[Opening DATA TO USE section]

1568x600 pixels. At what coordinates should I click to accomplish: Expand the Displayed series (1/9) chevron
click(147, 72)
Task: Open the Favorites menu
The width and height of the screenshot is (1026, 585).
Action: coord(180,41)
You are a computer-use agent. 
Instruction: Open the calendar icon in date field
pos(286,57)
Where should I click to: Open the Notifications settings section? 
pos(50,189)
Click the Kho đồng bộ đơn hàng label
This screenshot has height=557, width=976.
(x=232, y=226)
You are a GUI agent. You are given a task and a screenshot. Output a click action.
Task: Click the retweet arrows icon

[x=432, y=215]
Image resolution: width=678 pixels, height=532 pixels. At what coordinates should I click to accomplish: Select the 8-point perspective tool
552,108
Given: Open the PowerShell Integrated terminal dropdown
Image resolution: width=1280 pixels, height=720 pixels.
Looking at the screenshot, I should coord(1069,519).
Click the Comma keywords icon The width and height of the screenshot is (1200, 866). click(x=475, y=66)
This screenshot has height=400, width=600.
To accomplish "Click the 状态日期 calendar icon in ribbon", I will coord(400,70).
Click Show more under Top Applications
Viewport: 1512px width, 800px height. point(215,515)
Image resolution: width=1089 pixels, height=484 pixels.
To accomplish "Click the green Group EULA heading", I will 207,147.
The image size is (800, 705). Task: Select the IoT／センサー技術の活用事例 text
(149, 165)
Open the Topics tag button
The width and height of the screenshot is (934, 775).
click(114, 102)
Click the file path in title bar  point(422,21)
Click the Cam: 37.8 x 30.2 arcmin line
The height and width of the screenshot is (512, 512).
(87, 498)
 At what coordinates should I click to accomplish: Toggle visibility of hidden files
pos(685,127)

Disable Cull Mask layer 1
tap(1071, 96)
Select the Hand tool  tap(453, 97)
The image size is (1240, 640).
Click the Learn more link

[Closing DATA TO USE section]

REQUIREMENT - Among the lines of the data, find every one that holds "will" and copy it.

RESPONSE TO THIS TASK -
To accomplish "Click the 状态日期 calendar icon in ribbon", I will coord(400,70).
To accomplish "Click the green Group EULA heading", I will 207,147.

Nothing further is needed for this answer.